The wingspan is 29–35 mm. It resembles the ear moth (Amphipoea oculea) but is larger. The moth is univoltine, flying in August and September. At night it can be found at flowering ragwort (Jacobaea vulgaris), marram grass and rushes and also comes to light.

The moth overwinters as an egg, and larvae can be found from May to June, where they feed in the stems and roots of various grasses. In the wild they have been found on common saltmarsh grass (Puccinellia maritima) and accept cock's-foot (Dactylis glomerata) and annual meadow grass (Poa annua) in captivity.
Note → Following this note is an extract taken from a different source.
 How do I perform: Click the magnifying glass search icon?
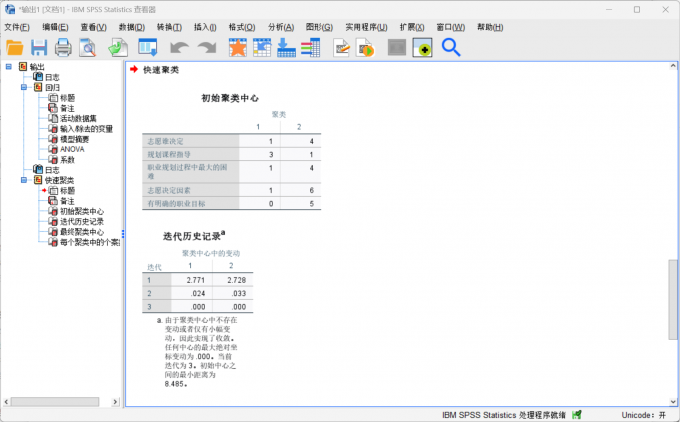click(x=451, y=47)
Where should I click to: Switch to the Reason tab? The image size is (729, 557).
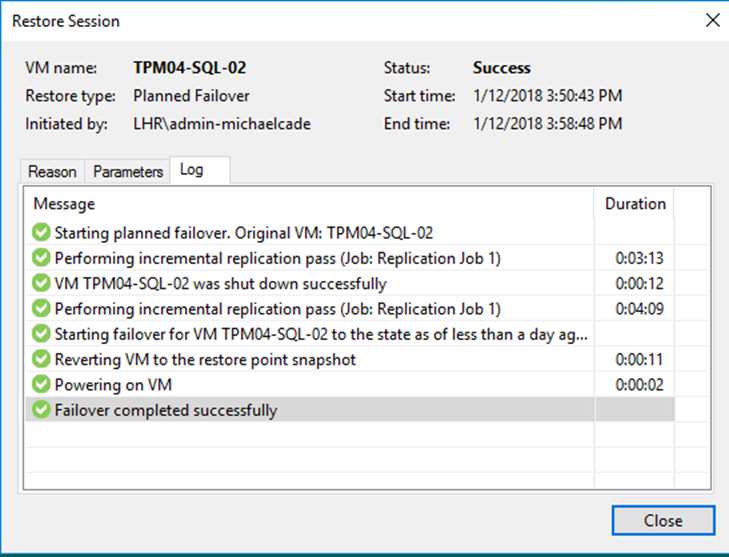[x=52, y=172]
Pupation takes about a month, in the soil by a root.

===Similar species===
Requiring genitalic examination See Townsend et al.,
- Crinan ear (Amphipoea crinanensis)
- ear moth (Amphipoea oculea)
- large ear (Amphipoea lucens)
- a hybrid between the saltern ear and the large ear has been recorded in the Outer Hebrides, Scotland.

==Taxonomy==
Freyer, when describing the moth in 1830, placed it in the genus Amphipoea, which was raised by the Swedish anatomist Gustaf Johan Billberg in 1820. Amphipoea refers to Amphi – round, and poa – grass; i.e. the habitat. The specific name, fucosa, means either painted or spurious. Painted in the sense beautiful or copied as in counterfeit, or spurious, probably in the sense of a copy of Amphipoea oculea and not distinct from.